Wilmington on DVDs: The Organizer (I Compagni)





Italy: Mario Monicelli, 1963 (Criterion Collection)



I. Marcello

We remember the younger Marcello Mastroianni best perhaps, romancing Sophia Loren or Catherine Deneuve, or living the sweet life in Rome or on a movie location — remember him as the most critically celebrated and internationally popular Italian film matinee idol of the ‘60s, in roles where he wore Armani suits (or suits that looked like Armanis) and sunglasses over which he peered with a bemused grin: roles like the lady killing publicist “Marcello” of Fellini’s La Dolce Vita, or the philandering cineaste Guido of 8 ½.

But one of Mastroianni’s best ‘60s parts, one of the Mastroianni roles and movies that I love best, and one too often sadly unseen or neglected today, was a threadbare, homeless academic, a myopic labor union activist, in the industrial city of Turin in the late 1800s: the impoverished  but totally dedicated Professor Sinigaglia.

___

Objectives:
1. Can you extract, word for word, the part of the review that opens with the words containing "I. Marcello" and closes with "Guido of 8 ½."?
2. Which characters does the review say Mastroianni played? Name each one.
3. How does the review of The Organizer go on after its final sentence? Write the text that follows.

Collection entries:

___

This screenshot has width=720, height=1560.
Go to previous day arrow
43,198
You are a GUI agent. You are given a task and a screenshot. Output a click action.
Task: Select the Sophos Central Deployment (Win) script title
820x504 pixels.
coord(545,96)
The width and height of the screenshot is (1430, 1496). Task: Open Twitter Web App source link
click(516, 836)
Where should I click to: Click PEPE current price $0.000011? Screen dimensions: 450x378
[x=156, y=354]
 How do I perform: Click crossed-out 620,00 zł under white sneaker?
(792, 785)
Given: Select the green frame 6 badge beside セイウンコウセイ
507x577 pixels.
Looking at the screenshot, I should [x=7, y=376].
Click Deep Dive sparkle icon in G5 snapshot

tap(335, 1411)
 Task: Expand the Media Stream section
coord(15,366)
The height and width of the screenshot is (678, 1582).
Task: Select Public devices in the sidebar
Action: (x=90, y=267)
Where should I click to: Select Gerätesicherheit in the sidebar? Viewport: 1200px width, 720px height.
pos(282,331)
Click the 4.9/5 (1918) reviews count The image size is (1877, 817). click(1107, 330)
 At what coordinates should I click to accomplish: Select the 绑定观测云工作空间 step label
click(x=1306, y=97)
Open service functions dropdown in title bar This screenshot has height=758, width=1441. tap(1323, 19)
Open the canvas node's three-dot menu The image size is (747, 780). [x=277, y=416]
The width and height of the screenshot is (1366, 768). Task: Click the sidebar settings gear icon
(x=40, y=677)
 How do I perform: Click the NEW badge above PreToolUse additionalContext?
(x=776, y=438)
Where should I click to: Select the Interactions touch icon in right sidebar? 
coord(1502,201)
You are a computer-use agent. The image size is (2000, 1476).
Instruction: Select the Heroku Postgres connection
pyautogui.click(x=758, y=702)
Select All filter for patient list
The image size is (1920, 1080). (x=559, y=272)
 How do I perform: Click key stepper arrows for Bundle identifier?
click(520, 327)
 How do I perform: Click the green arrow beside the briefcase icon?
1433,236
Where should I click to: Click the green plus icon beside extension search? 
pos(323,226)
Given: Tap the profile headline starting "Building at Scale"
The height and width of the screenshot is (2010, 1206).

___

Responses for each task:
1.
I. Marcello

We remember the younger Marcello Mastroianni best perhaps, romancing Sophia Loren or Catherine Deneuve, or living the sweet life in Rome or on a movie location — remember him as the most critically celebrated and internationally popular Italian film matinee idol of the ‘60s, in roles where he wore Armani suits (or suits that looked like Armanis) and sunglasses over which he peered with a bemused grin: roles like the lady killing publicist “Marcello” of Fellini’s La Dolce Vita, or the philandering cineaste Guido of 8 ½.

2.
- "Marcello" in La Dolce Vita
- Guido in 8 ½
- Professor Sinigaglia in The Organizer

3.
The Professor (as everyone calls him) is the unforgettable central figure of writer-director Mario Monicelli’s great, neglected comedy-drama on Italy’s 19th century labor struggles,  The Organizer (I Compagni). And, unlikely as it first may seem, this seemingly off type part is one of the signature roles and finest performances of Mastroianni’s entire stellar career  — a role for which he seems initially all wrong, but proves superlatvely right.

The film, photographed in pungent black and white by Giuseppe Rottuno (who shot Luchino Visconti‘s working class epic Rocco and His Brothers and also Visconti‘s masterpiece on the Sicilian aristocracy, The Leopard), begins with  a credit sequence over what seem to be daguerreotypes of 19th century workers and factories, with a rowdy ballad (complete with irreverent lip-farts) on the soundtrack. And Monicelli spends The Organizer’s first half hour or so, without showing us the organizer himself. Instead he shows us gray, dusty Turin and its textile factory, and its workers and some of its manipulative (and deceptively genial) managers, like Maestro di Meo (Francois Perier).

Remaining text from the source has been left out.